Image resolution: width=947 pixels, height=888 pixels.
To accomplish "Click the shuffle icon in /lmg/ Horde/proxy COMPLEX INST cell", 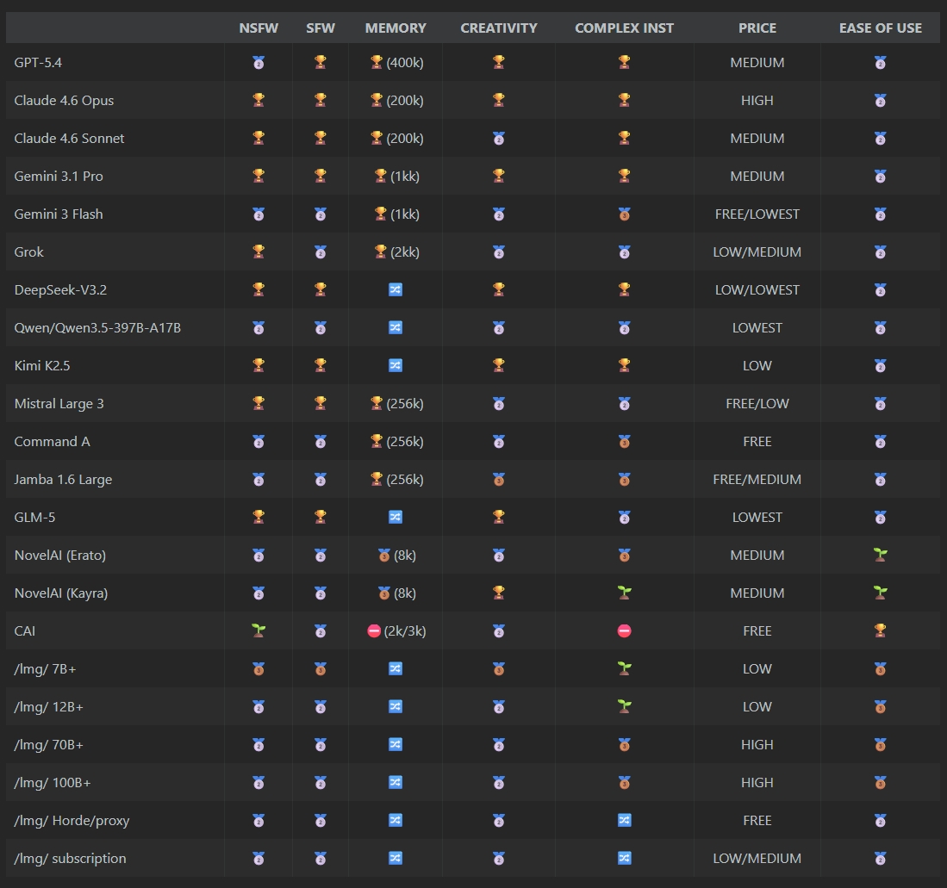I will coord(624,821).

•••••

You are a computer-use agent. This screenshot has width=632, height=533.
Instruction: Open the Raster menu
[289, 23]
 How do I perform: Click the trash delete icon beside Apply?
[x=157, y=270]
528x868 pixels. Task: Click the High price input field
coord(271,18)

•••••

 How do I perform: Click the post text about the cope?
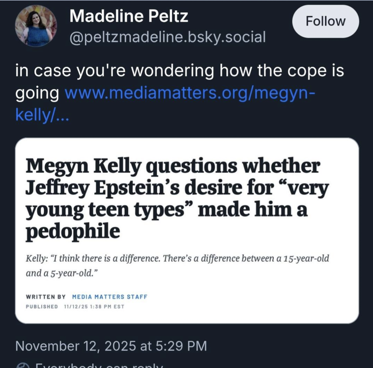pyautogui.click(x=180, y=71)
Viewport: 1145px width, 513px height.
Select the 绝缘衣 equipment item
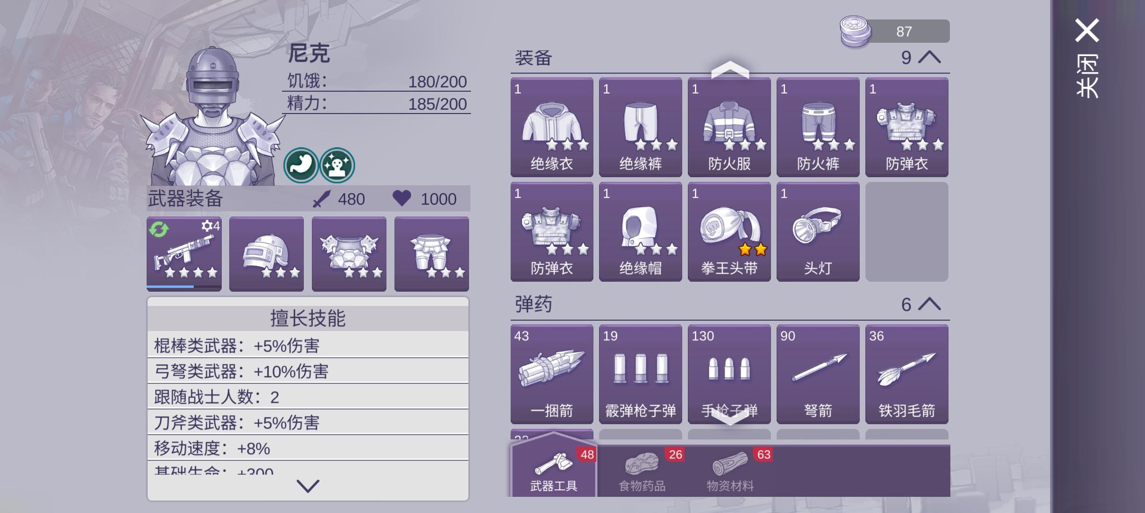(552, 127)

•••••

**Exercise description**. Retype the rows that begin with the line containing "You are a computer-use" and end with the line containing "coord(271,18)", including both of those lines.

**Response**.
You are a computer-use agent. This screenshot has width=632, height=533.
Instruction: Open the Raster menu
[289, 23]
 How do I perform: Click the trash delete icon beside Apply?
[x=157, y=270]
528x868 pixels. Task: Click the High price input field
coord(271,18)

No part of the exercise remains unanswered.